*WHAT YOU ARE ASKED TO DO*.
Word for word, copy the lines from the one with "Screen dimensions: 513x480" to the last line of the data below, counting both, and keep every picture out.

*MATERIAL FOR THE TASK*.
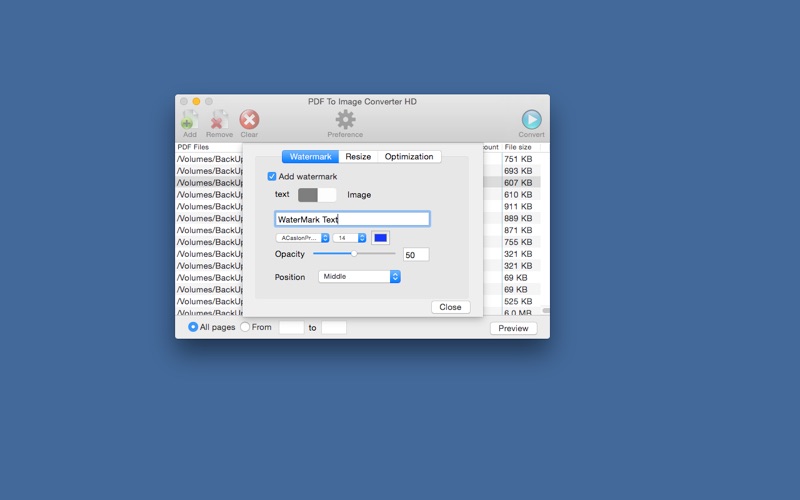Viewport: 800px width, 500px height.
Task: Select the All pages radio button
Action: point(193,327)
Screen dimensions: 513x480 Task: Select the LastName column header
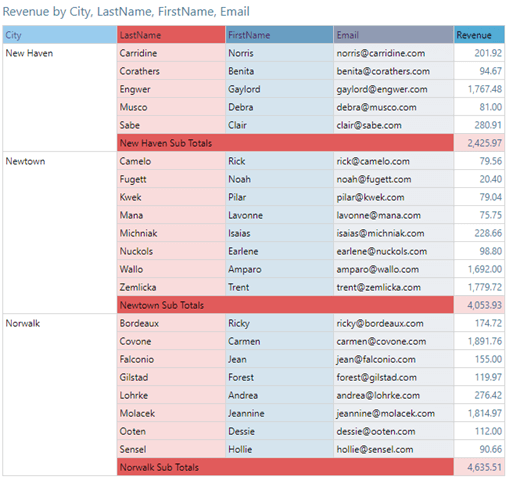[171, 35]
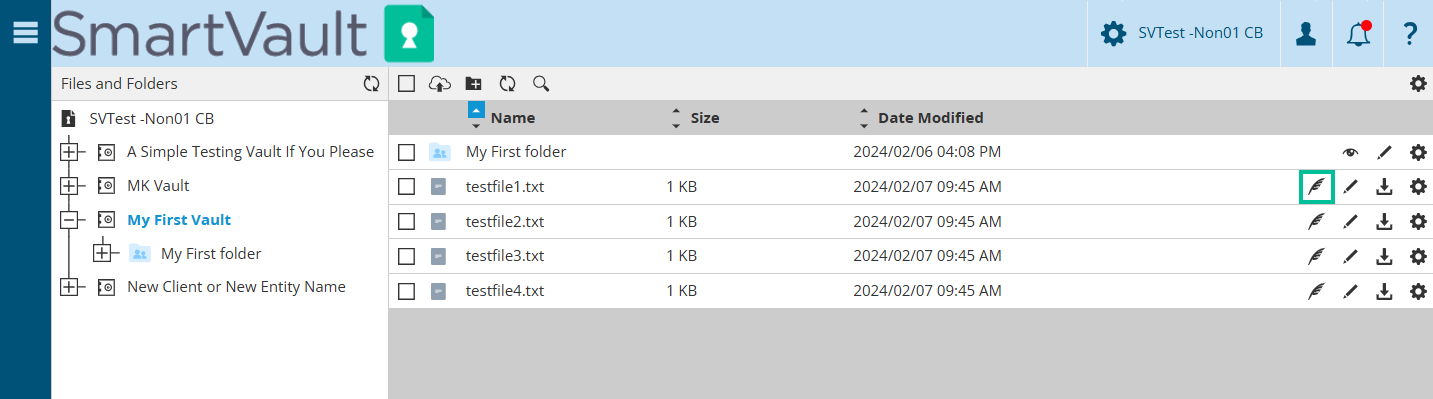Screen dimensions: 1433x399
Task: Open the hamburger navigation menu
Action: pyautogui.click(x=25, y=33)
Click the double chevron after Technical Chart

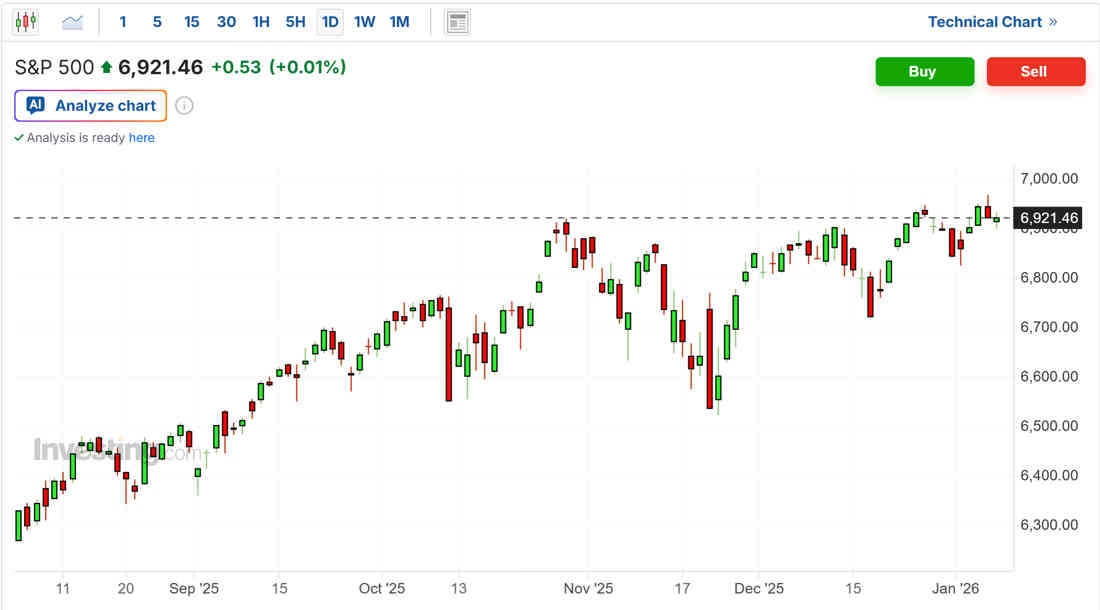1053,22
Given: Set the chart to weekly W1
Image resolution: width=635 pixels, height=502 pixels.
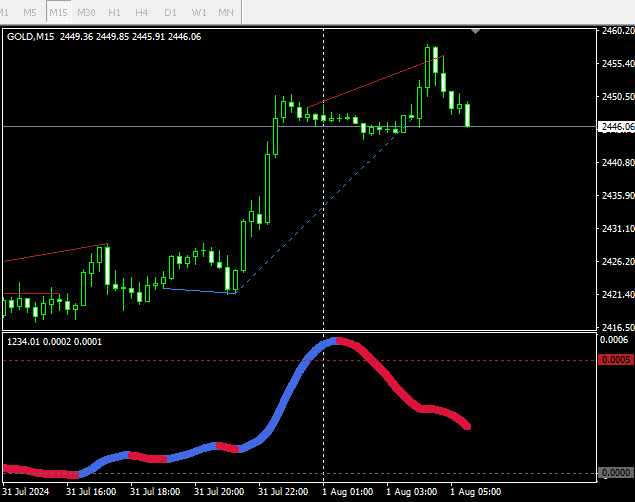Looking at the screenshot, I should click(x=199, y=12).
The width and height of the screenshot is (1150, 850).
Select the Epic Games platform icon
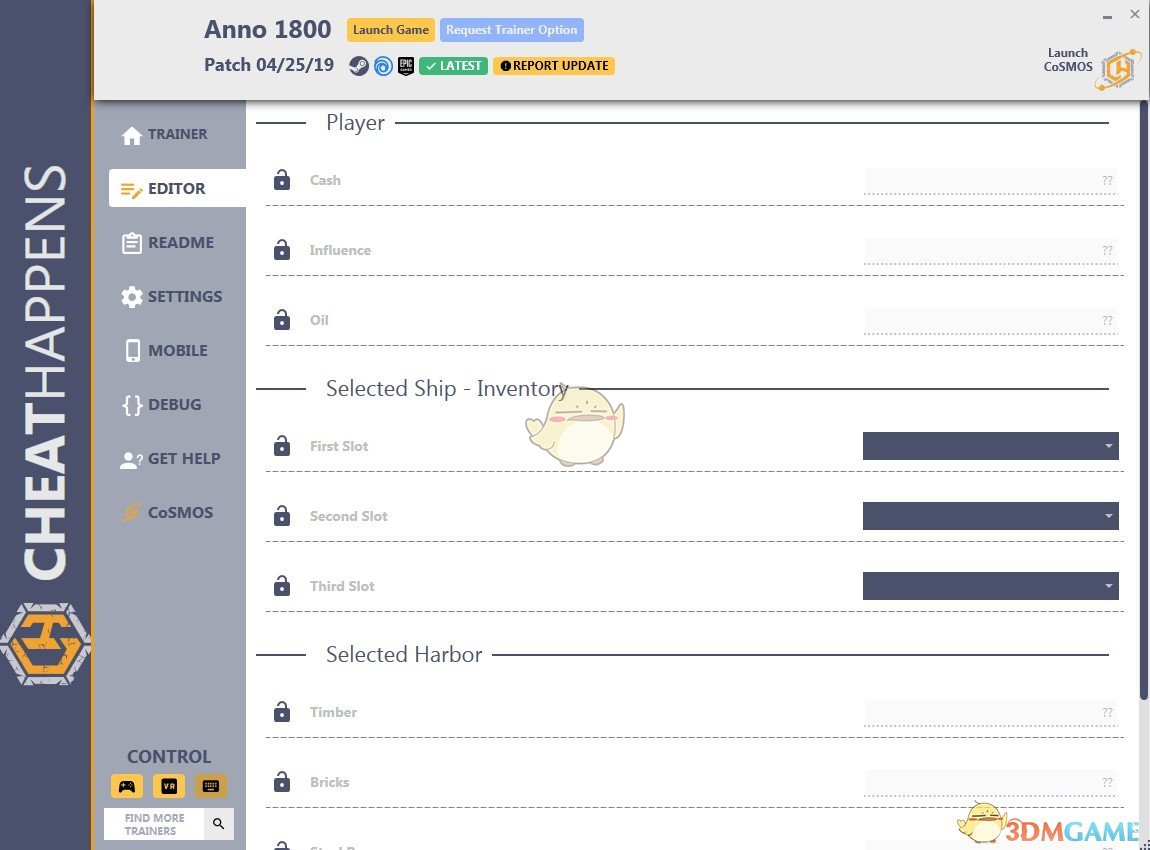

*RESULT OF THE TASK*.
Screen dimensions: 513x480 Task: Select the LastName column header
[171, 35]
Screen dimensions: 1433x399
Task: Open the hamburger navigation menu
Action: pyautogui.click(x=25, y=33)
Click the double chevron after Technical Chart

1053,22
Given: Set the chart to weekly W1
Image resolution: width=635 pixels, height=502 pixels.
Looking at the screenshot, I should click(x=199, y=12).
The width and height of the screenshot is (1150, 850).
Select the Epic Games platform icon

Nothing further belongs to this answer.